** Input data **
================

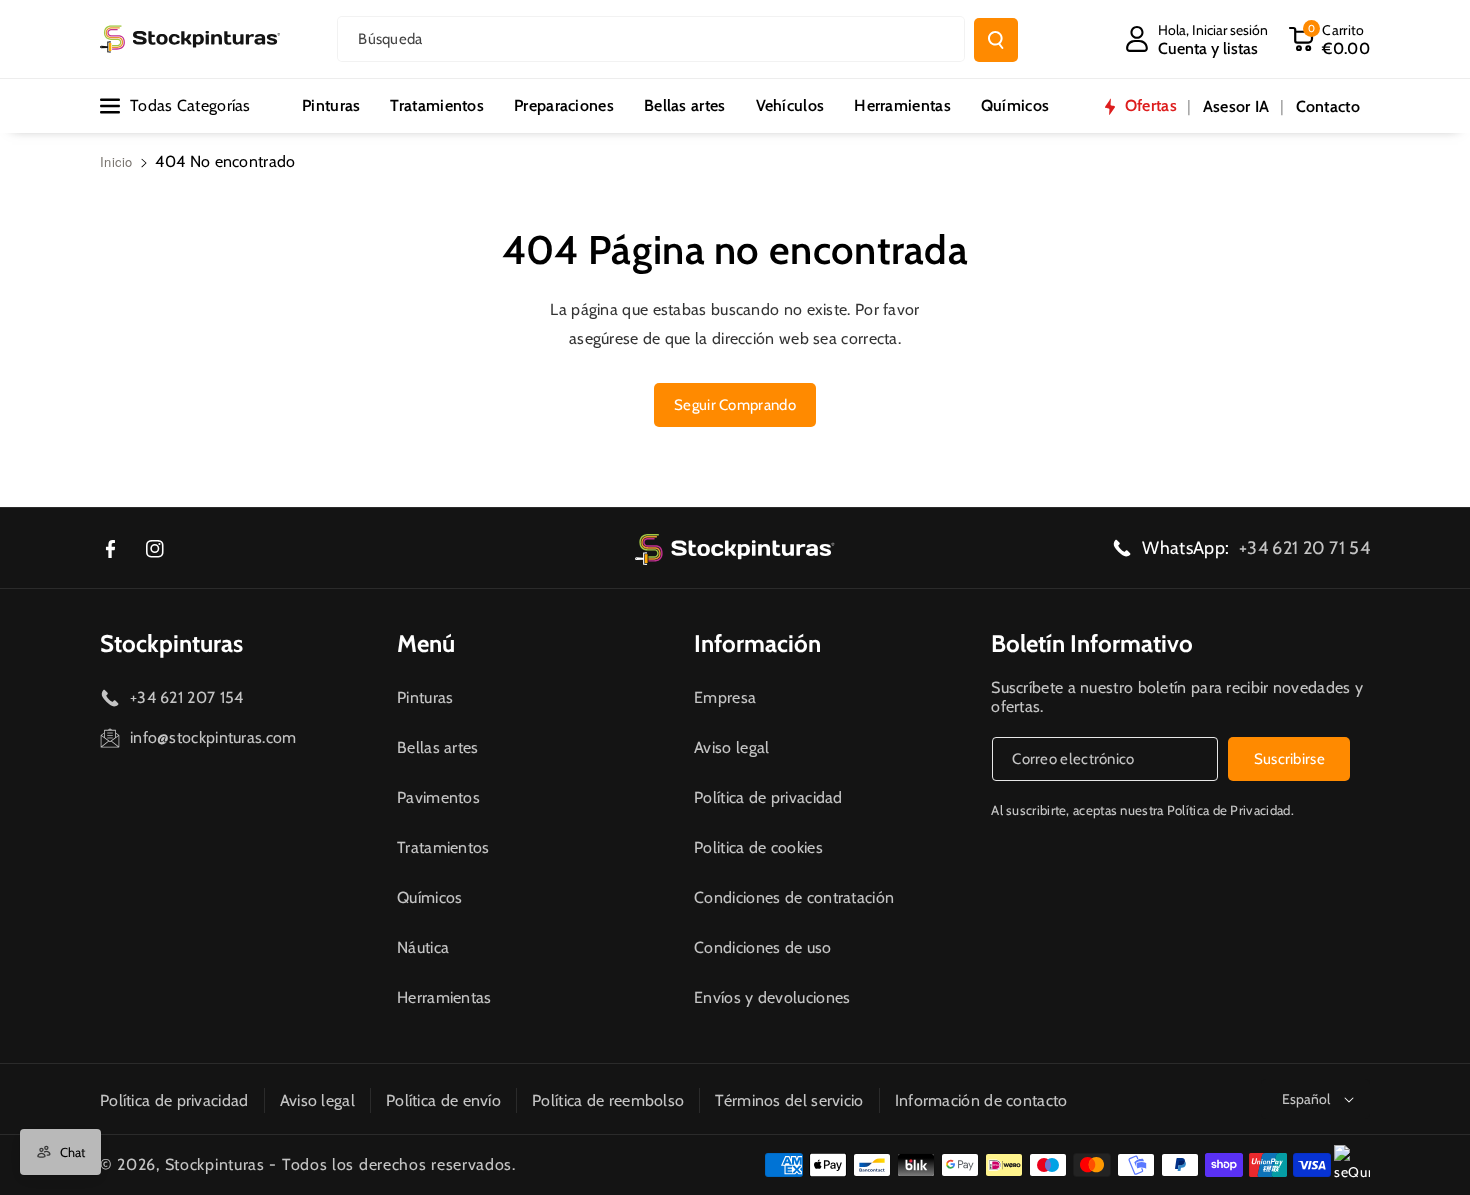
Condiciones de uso (762, 947)
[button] (1329, 39)
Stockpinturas (171, 643)
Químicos (429, 897)
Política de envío (443, 1100)
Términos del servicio (789, 1100)
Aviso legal (731, 747)
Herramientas (444, 997)
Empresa (725, 697)
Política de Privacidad (1229, 810)
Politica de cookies (758, 847)
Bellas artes (438, 747)
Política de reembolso (608, 1100)
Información (757, 643)
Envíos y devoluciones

================

** Task prompt **
Write out every line of the entries that holds the word "Política".

** The completed task **
Política de envío (443, 1100)
Política de Privacidad (1229, 810)
Política de reembolso (608, 1100)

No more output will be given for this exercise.